Identifying an Efficient Release in Data Subject to Revisions

Macroeconomic data are often subject to revisions, reflecting the integration of new information, methodological improvements, and statistical adjustments. Understanding the optimal properties of a revision process is essential to ensure that early data releases provide a reliable foundation for policy decisions and economic forecasting. This vignette discusses the characteristics of optimal revisions, formalizes initial estimates as truth measured with noise, and presents an iterative approach to identify the point at which revisions become unpredictable also known as the efficient release. Further, examples are provided to illustrate the application of these concepts to GDP data.

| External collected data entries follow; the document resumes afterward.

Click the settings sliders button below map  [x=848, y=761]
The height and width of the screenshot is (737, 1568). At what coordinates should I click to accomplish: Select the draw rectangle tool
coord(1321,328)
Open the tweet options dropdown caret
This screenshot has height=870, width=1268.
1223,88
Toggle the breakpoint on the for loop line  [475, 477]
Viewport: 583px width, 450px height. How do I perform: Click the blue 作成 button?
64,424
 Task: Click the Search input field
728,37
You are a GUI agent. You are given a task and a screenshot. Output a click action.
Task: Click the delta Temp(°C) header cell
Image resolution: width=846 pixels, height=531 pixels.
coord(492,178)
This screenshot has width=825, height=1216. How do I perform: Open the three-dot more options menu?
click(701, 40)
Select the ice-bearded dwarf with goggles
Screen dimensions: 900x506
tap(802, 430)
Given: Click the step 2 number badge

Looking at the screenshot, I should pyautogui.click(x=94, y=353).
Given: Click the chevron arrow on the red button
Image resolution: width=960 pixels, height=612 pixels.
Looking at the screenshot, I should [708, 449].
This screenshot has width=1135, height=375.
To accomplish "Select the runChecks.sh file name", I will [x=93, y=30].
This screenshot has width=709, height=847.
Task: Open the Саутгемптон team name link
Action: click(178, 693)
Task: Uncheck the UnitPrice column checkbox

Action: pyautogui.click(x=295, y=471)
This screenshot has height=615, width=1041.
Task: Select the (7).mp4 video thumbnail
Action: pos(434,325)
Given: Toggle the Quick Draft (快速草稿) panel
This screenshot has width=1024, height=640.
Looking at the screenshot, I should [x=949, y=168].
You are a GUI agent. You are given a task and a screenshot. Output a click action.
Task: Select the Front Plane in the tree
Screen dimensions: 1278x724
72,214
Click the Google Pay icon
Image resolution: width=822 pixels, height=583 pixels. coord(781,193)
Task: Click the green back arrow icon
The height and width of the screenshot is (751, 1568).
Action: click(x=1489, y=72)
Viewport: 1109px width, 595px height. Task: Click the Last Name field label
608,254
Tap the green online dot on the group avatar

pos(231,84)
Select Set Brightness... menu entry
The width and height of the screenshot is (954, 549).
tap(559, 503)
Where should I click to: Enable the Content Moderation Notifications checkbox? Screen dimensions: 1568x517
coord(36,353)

Optimal Properties of Revisions

Data revisions can be classified into two main types: ongoing revisions, which incorporate new information as it becomes available, and benchmark revisions, which reflect changes in definitions, classifications, or methodologies. Optimally, revisions should satisfy the following properties (Aruoba 2008):

Unbiasedness: Revisions should not systematically push estimates in one direction. Mathematically, for a revision series $r_t^f = y_t^f - y_t^h$ where $h$ denotes the release number $y_t^f$ represents the final release and $y_t^h$ represents the series released at time $h$ ( $h=0$ is the initial release), unbiasedness requires: $E[r_t^f] = 0$
Efficiency: An efficient release incorporates all available information optimally, ensuring that subsequent revisions are unpredictable. This can be tested using the Mincer-Zarnowitz regression: $y_t^f = \alpha + \beta y_t^h + \varepsilon_t,$ where an efficient release satisfies $\alpha = 0$ and $\beta = 1$ .
Minimal Variance: Revisions should be as small as possible while still improving accuracy. The variance of revisions, defined as $\text{Var}(r_t^f)$ , should decrease over successive releases.

Initial Estimates as Truth Measured with Noise

A fundamental assumption in many revision models is that the first release of a data point is an imperfect measure of the true value due to measurement errors. This can be expressed as: $y_t^h = y_t^* + \varepsilon_t^h,$ where $y_t^*$ is the true value and $\varepsilon_t^h$ is an error term that diminishes as $h$ increases. The properties of $r_t^h$ determine whether the preliminary release $h$ is an efficient estimator of $y_t^*$ . If $r_t^h$ is predictable, the revision process is inefficient, indicating room for improvement in the initial estimates. Vice-versa if $r_t^h$ is unpredictable, the preliminary release is efficient (i.e $y_t^h = y_t^e$ ).

The Challenge of Defining a Final Release

One major challenge in identifying an efficient release using Mincer-Zarnowitz regressions is that it is often unclear which data release should be considered final. While some revisions occur due to the incorporation of new information, others result from methodological changes that redefine past values. Consequently, statistical agencies may continue revising data for years, making it difficult to pinpoint a definitive final release. For instance in Germany the final release of national accounts data is typically published four years after the initial release. In Switzerland, GDP figures are never finalized. So, defining a final release is a non-trivial task that requires knowledge of the revision process.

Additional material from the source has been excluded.